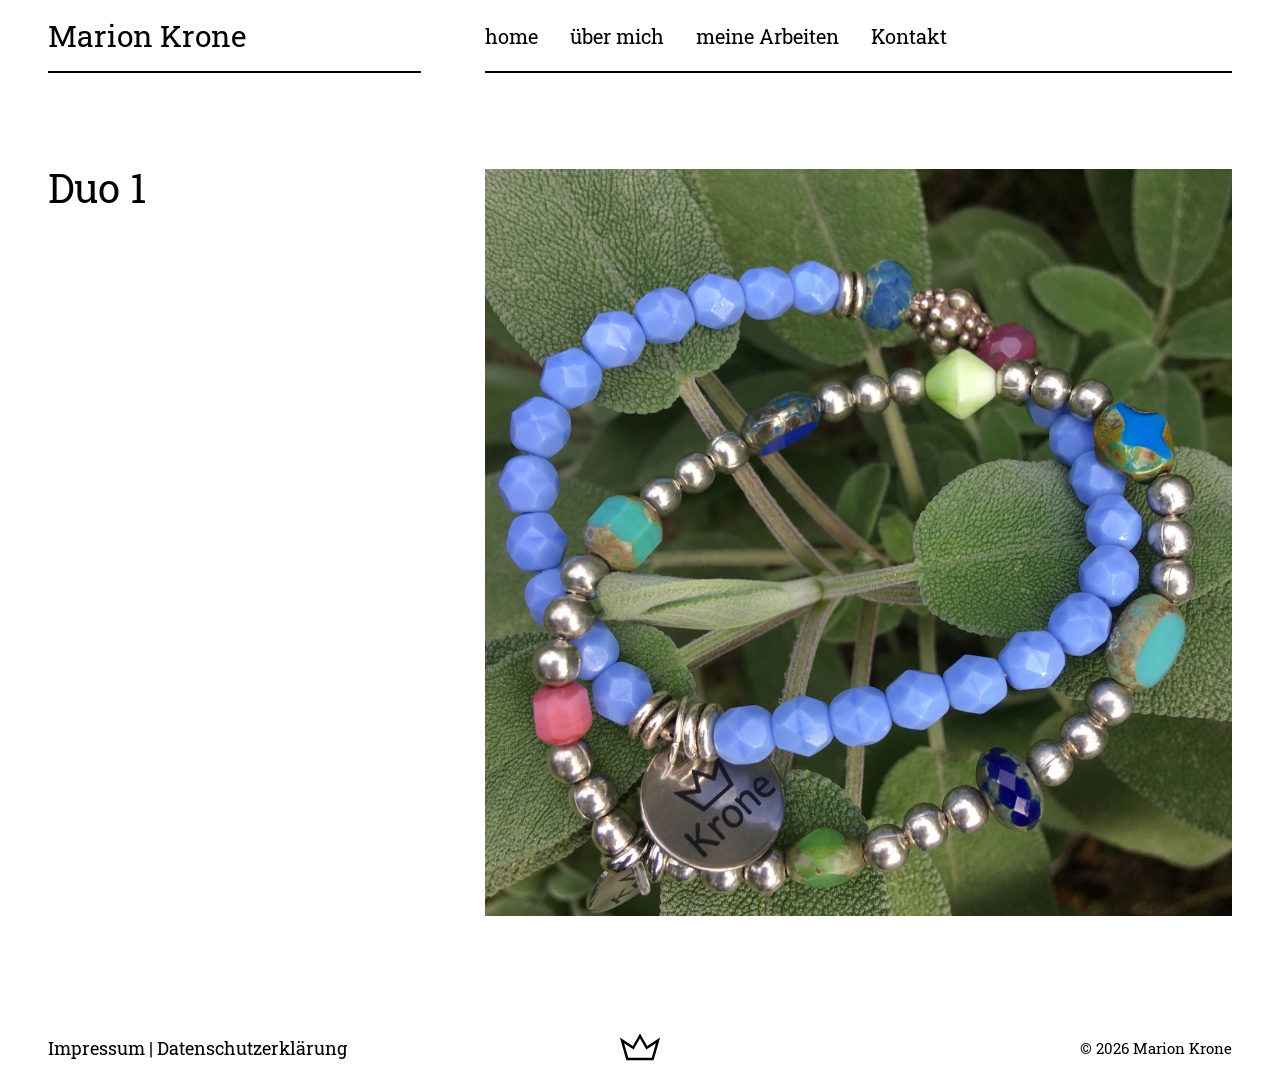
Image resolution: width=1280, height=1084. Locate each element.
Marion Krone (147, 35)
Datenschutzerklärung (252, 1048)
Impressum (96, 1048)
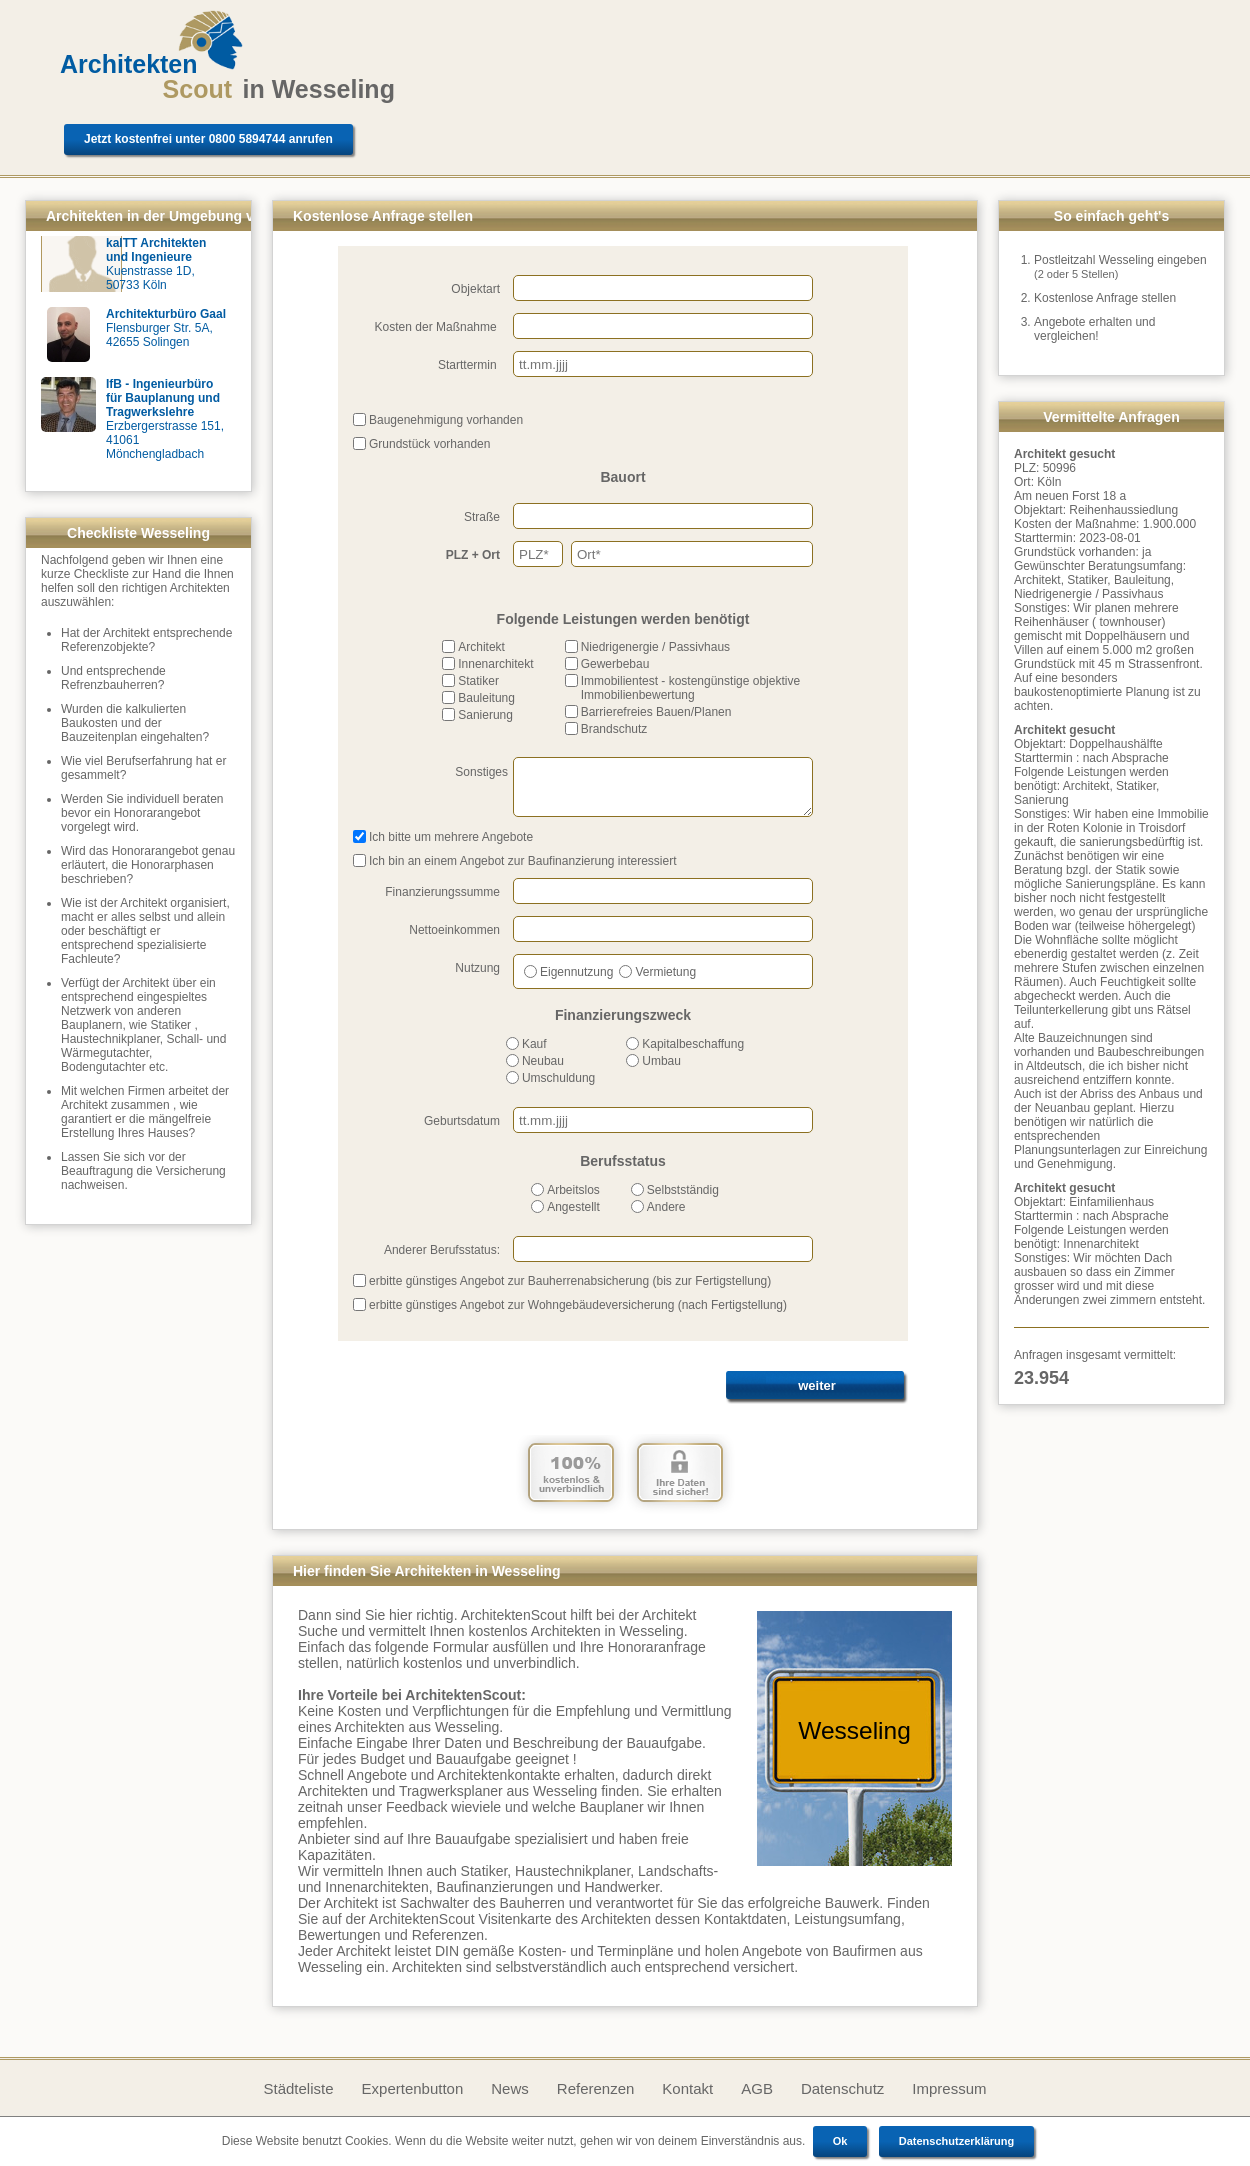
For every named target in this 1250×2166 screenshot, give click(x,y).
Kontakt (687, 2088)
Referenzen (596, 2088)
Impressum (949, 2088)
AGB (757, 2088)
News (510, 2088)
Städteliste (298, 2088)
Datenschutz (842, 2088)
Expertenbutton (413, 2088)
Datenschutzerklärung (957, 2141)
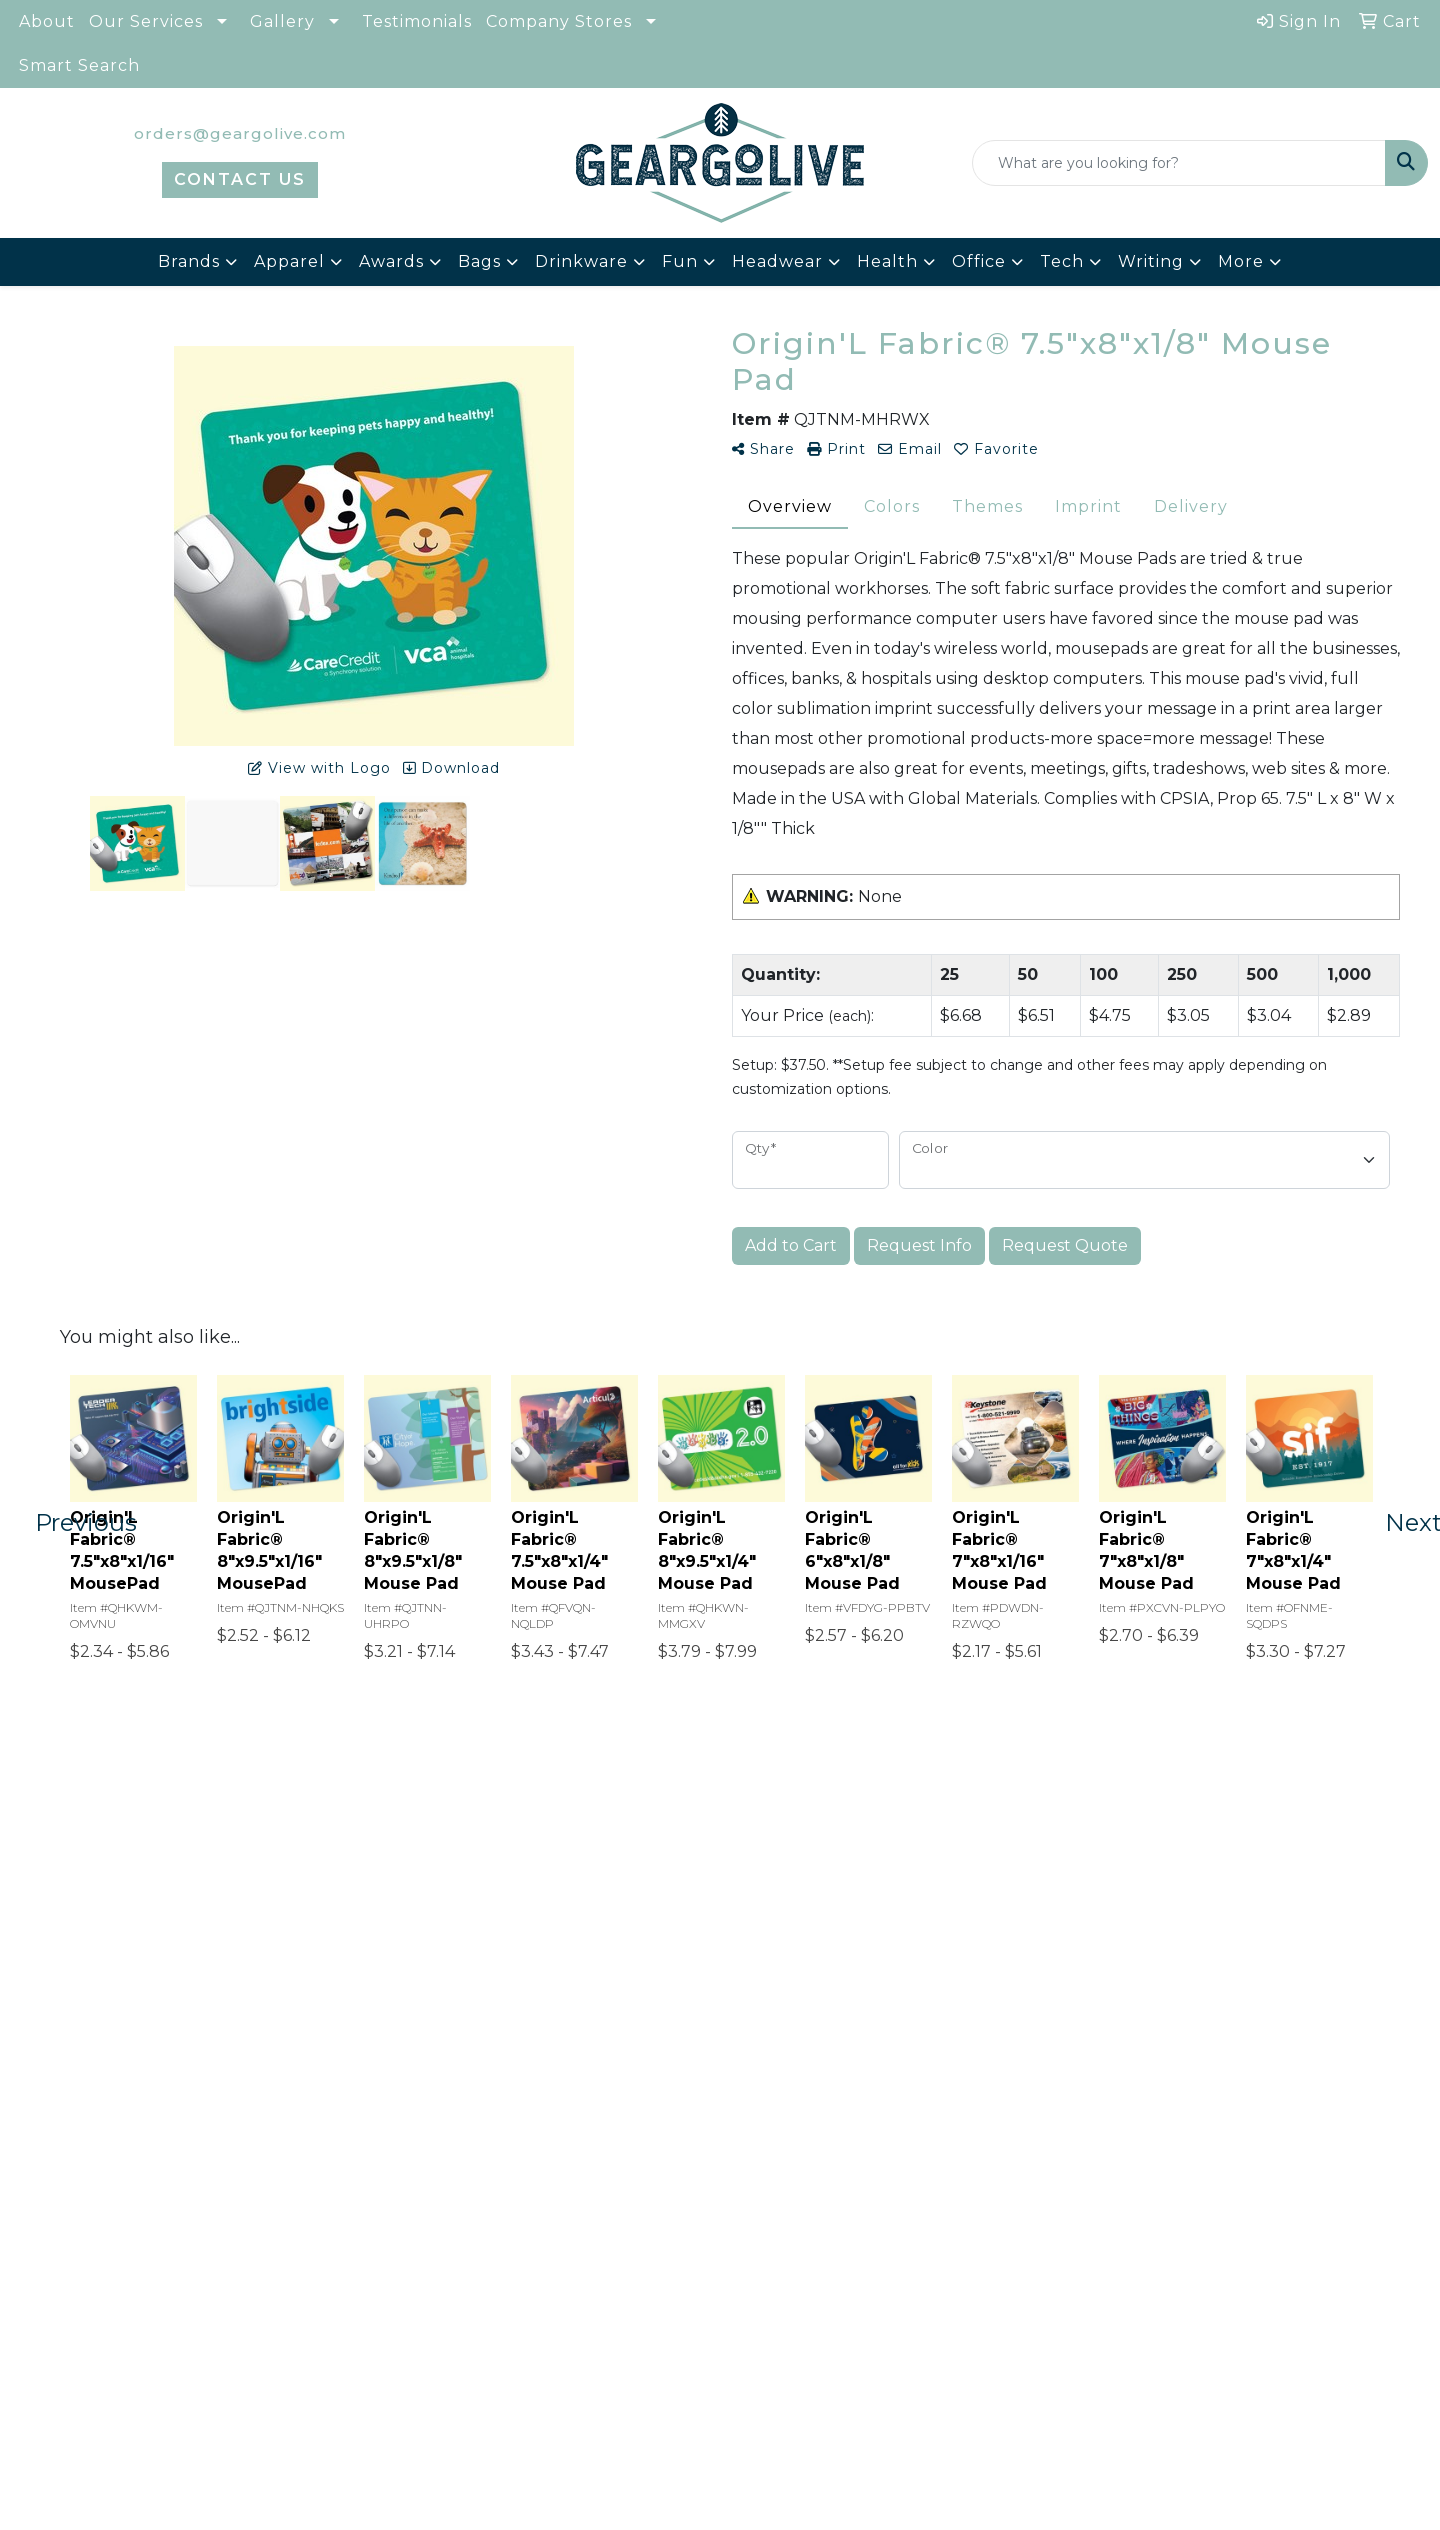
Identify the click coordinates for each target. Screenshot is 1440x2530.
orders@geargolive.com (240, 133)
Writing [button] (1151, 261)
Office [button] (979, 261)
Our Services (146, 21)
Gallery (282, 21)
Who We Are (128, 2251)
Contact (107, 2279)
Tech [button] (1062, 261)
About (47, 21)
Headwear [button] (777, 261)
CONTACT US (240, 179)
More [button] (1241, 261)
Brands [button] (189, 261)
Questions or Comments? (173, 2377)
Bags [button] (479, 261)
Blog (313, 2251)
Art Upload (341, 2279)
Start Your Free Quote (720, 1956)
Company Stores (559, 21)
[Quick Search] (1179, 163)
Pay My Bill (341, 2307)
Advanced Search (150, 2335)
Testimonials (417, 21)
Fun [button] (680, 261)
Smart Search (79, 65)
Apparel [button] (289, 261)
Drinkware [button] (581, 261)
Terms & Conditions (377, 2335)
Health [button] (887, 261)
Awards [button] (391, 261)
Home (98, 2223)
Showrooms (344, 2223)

+ + + +

OBJECTIVE:
Write out all the records above as a two-column CSV with the headers "prompt" and "response". Give one row for each item with its answer, put each value in a single quoted field with line breaks turned into spaces, and leave out the pictures.

ANSWER TO THIS EXERCISE:
prompt,response
"Image resolution: width=1280, height=1084. Locate each element. Marion Krone","(147, 35)"
"Datenschutzerklärung","(252, 1048)"
"Impressum","(96, 1048)"
"For every named target in this 1250×2166 screenshot, give click(x,y). Kontakt","(687, 2088)"
"Referenzen","(596, 2088)"
"Impressum","(949, 2088)"
"AGB","(757, 2088)"
"News","(510, 2088)"
"Städteliste","(298, 2088)"
"Datenschutz","(842, 2088)"
"Expertenbutton","(413, 2088)"
"Datenschutzerklärung","(957, 2141)"
"Identify the click coordinates for each target. Screenshot is 1440x2530. orders@geargolive.com","(240, 133)"
"Writing [button]","(1151, 261)"
"Office [button]","(979, 261)"
"Our Services","(146, 21)"
"Gallery","(282, 21)"
"Who We Are","(128, 2251)"
"Contact","(107, 2279)"
"Tech [button]","(1062, 261)"
"About","(47, 21)"
"Headwear [button]","(777, 261)"
"CONTACT US","(240, 179)"
"More [button]","(1241, 261)"
"Brands [button]","(189, 261)"
"Questions or Comments?","(173, 2377)"
"Bags [button]","(479, 261)"
"Blog","(313, 2251)"
"Art Upload","(341, 2279)"
"Start Your Free Quote","(720, 1956)"
"Company Stores","(559, 21)"
"[Quick Search]","(1179, 163)"
"Pay My Bill","(341, 2307)"
"Advanced Search","(150, 2335)"
"Testimonials","(417, 21)"
"Fun [button]","(680, 261)"
"Smart Search","(79, 65)"
"Apparel [button]","(289, 261)"
"Drinkware [button]","(581, 261)"
"Terms & Conditions","(377, 2335)"
"Health [button]","(887, 261)"
"Awards [button]","(391, 261)"
"Home","(98, 2223)"
"Showrooms","(344, 2223)"